USO seeks to achieve its investment objective by investing primarily in futures contracts for light, sweet crude oil, other types of crude oil, diesel-heating oil, gasoline, natural gas, and other petroleum-based fuels.
United States Oil Fund (USO) reported trailing twelve months revenue of $887.78M as of March 2026, a 2749.9% increase year-over-year. Quarterly revenue reached $986.39M, reflecting continued top-line momentum.
United States Oil Fund generated $878.79M in TTM net income, with quarterly EBITDA of $983.75M. The operating margin expanded from 95.0% to 99.7%, suggesting improving cost efficiency and pricing discipline.
The spread between operating margin (99.7%) and net margin (99.7%) indicates tight cost control with minimal non-operating drag. Net margin has improved from 95.0% a year ago, signaling stronger bottom-line efficiency.
USO trades at a P/E of 2.3x (below the broader market average) and a P/S of 2.2x. The price-to-book ratio of 0.8x suggests the stock trades below its book value.
The company generated $631.81M in free cash flow over the trailing twelve months, a 2416.3% increase year-over-year, indicating strong cash generation ability. The balance sheet shows $2.74B in total assets with no in long-term debt against $2.64B in stockholders equity. Data based on the most recent quarterly reports.
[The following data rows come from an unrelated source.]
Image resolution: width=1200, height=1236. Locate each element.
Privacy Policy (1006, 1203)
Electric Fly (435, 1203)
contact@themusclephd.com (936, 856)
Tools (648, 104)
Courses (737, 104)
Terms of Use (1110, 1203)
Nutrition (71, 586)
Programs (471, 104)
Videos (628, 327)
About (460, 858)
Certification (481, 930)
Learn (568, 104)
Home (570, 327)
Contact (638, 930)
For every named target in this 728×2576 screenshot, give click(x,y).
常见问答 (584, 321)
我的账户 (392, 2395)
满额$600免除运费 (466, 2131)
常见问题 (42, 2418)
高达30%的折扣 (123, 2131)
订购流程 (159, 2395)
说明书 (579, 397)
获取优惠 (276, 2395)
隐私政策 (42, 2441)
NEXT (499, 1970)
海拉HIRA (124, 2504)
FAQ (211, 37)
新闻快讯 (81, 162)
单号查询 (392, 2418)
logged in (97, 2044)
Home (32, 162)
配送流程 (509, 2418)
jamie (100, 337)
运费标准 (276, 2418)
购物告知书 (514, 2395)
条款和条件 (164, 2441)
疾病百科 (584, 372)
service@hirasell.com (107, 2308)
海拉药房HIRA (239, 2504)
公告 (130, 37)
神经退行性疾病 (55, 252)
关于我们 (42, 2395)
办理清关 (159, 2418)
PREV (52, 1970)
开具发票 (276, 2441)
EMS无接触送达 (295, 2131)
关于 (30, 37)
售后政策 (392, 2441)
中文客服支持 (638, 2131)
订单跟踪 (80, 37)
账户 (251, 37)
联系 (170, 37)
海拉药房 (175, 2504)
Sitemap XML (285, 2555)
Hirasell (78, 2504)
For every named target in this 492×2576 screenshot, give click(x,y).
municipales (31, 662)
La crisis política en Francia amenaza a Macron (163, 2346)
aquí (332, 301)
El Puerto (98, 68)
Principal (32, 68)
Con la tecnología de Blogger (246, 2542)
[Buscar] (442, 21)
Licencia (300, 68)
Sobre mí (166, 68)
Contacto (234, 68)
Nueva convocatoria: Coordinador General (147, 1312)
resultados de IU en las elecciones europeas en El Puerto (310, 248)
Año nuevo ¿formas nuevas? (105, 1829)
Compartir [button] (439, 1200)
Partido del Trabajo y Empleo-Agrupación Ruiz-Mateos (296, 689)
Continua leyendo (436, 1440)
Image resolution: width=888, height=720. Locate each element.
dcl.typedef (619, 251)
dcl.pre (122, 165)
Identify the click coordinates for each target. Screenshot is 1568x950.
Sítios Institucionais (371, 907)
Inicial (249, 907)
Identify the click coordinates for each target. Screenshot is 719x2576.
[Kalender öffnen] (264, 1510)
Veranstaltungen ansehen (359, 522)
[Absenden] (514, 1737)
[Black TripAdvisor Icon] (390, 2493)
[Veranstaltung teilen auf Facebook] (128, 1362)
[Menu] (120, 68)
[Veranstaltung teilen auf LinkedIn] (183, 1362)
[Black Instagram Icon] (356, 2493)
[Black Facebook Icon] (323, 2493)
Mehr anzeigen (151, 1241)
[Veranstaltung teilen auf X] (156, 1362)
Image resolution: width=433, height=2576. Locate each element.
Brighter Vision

Competitive analysis based on 21 quarters of fundamental data
Operating margins are expanding at ~97.6%, suggesting durable pricing power and cost discipline.
ROE is low or negative, suggesting limited competitive advantage or capital allocation challenges.
5 of the last 8 quarters generated positive FCF. The company generally funds itself but has occasional cash consumption quarters.
Revenue has grown modestly overall (~169.1%) but trajectory is uneven, suggesting a competitive or cyclical business.
Data-driven red flags and warnings across 21 quarters
Margins are stable or improving at ~99.6% — no sign of cost or pricing stress.
FCF consistently trails net income (avg 0.4x) — earnings may be inflated by non-cash items or aggressive accounting.
Limited debt-to-equity data available.
Revenue is stable or growing over recent quarters — demand appears durable.
FCF turned negative in 3 of the last 8 quarters — occasional cash consumption.
Shares decreased 7.5% — net buybacks are reducing shares outstanding and boosting per-share value.